This article originally appeared in the Financial Post. Below is an excerpt from the article, which can be read in full here.
By Jack Mintz, December 5, 2022
With Premier Danielle Smith’s government introducing the “Alberta Sovereignty within a United Canada” act, a new phase in federal-provincial relations has been reached. The question of the hour is why we are at this stage and what governments should be doing about it.
The Sovereignty Act is aimed at federal legislation or policies that are unconstitutional or harmful to the province’s people or prosperity, and thereby inconsistent with the Canadian Constitution’s division of powers between the federal and provincial government. Once the legislature passes a motion consistent with the act, provincial entities will be directed not to enforce a specific federal law. For example, the province might direct police not to enforce the new federal gun control laws.

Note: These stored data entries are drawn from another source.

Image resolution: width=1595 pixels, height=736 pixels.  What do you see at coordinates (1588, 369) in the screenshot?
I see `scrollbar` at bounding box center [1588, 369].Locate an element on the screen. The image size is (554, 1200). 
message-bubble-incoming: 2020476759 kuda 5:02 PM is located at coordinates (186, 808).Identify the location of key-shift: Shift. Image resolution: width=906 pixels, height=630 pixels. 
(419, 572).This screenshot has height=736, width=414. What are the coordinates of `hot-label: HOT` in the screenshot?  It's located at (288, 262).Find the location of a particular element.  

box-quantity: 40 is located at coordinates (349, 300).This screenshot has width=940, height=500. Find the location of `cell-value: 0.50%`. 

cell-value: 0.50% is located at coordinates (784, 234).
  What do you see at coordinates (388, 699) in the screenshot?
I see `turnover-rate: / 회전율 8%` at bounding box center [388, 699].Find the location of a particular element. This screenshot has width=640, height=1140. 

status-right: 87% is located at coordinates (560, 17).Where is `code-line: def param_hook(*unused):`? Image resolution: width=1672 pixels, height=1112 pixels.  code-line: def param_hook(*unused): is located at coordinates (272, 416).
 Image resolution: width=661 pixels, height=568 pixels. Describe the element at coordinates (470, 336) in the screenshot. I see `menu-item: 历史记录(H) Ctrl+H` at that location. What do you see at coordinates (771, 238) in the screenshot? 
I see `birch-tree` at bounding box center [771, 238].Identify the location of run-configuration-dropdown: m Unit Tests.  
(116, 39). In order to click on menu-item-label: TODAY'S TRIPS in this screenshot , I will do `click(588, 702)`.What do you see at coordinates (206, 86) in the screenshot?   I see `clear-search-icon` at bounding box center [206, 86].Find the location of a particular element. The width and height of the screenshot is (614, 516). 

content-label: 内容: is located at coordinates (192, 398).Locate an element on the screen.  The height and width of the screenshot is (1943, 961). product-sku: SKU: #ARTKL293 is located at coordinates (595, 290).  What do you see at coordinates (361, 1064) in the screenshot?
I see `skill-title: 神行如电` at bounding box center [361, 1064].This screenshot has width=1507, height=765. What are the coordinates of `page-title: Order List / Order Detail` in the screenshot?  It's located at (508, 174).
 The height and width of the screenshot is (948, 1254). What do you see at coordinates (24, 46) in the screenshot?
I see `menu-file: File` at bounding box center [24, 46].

Much will be written about the legality of the act or the degree of voter support for it — though not by me! Even though the act respects court decisions and Indigenous constitutional rights and doesn’t require private-sector compliance, it seems certain federal-provincial conflicts will arise and lead to court decisions. For example, consider the federal caps on GHG emissions from agriculture and the oilsands. The province owns the natural resources and so controls their regulation. On other hand, the federal government shares jurisdiction with the province over the environment. Even if Alberta does pass a motion to block enforcement of any cap, the courts will need to sort out the legalities surrounding these conflicting constitutional powers.